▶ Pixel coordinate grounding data
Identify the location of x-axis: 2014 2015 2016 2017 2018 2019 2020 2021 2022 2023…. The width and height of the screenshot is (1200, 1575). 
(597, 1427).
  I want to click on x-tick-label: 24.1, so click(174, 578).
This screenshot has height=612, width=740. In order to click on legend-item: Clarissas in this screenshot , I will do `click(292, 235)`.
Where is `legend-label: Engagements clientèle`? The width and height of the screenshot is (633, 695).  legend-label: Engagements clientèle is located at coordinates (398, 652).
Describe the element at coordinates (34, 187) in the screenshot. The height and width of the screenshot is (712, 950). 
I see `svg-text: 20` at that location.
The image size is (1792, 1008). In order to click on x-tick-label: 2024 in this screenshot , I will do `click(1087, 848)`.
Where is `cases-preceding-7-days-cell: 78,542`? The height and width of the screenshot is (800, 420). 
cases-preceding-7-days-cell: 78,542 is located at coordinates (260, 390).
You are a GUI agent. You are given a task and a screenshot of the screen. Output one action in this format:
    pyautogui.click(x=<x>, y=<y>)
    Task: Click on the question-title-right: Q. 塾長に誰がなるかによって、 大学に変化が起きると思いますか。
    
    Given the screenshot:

▶ Your instructions
Can you recast every line of the material above as a Markdown table with the columns Row and Line, numbering each line and leaving out the blank ones?

▶ Task answer
| Row | Line |
|---|---|
| 1 | Identify the location of x-axis: 2014 2015 2016 2017 2018 2019 2020 2021 2022 2023…. The width and height of the screenshot is (1200, 1575).  |
| 2 | (597, 1427). |
| 3 |   I want to click on x-tick-label: 24.1, so click(174, 578). |
| 4 | This screenshot has height=612, width=740. In order to click on legend-item: Clarissas in this screenshot , I will do `click(292, 235)`. |
| 5 | Where is `legend-label: Engagements clientèle`? The width and height of the screenshot is (633, 695).  legend-label: Engagements clientèle is located at coordinates (398, 652). |
| 6 | Describe the element at coordinates (34, 187) in the screenshot. The height and width of the screenshot is (712, 950).  |
| 7 | I see `svg-text: 20` at that location. |
| 8 | The image size is (1792, 1008). In order to click on x-tick-label: 2024 in this screenshot , I will do `click(1087, 848)`. |
| 9 | Where is `cases-preceding-7-days-cell: 78,542`? The height and width of the screenshot is (800, 420).  |
| 10 | cases-preceding-7-days-cell: 78,542 is located at coordinates (260, 390). |
| 11 | You are a GUI agent. You are given a task and a screenshot of the screen. Output one action in this format: |
| 12 |     pyautogui.click(x=<x>, y=<y>) |
| 13 |     Task: Click on the question-title-right: Q. 塾長に誰がなるかによって、 大学に変化が起きると思いますか。 |
| 14 |     Given the screenshot: |